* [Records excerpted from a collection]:
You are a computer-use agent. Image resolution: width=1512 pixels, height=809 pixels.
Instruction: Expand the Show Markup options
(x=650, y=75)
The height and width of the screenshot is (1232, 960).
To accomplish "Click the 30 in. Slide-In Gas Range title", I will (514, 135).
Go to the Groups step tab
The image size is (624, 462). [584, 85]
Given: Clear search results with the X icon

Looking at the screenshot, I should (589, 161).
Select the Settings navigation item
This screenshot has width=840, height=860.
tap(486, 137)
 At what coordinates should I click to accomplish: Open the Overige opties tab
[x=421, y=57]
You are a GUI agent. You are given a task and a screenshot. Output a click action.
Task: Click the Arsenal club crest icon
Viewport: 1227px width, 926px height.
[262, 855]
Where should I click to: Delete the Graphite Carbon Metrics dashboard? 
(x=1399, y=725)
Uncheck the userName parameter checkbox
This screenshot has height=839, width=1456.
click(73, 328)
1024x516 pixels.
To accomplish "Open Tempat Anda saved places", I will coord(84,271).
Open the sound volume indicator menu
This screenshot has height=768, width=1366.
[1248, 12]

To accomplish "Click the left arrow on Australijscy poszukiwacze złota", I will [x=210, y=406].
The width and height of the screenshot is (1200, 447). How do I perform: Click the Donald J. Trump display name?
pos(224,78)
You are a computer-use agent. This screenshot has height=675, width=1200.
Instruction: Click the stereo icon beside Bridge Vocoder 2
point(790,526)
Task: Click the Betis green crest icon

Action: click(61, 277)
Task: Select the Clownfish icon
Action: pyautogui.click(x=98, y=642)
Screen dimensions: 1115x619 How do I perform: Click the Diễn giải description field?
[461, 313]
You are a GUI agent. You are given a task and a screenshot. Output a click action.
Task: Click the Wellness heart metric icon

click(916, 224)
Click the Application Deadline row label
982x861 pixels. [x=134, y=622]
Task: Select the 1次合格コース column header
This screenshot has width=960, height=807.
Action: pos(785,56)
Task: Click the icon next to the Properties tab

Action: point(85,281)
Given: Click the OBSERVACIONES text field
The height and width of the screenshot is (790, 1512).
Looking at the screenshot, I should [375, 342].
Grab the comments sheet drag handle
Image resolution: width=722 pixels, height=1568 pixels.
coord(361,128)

* [What is needed]:
What is the number of lines in the records that include the word "computer"? Answer with that number only.

* [Response box]:
2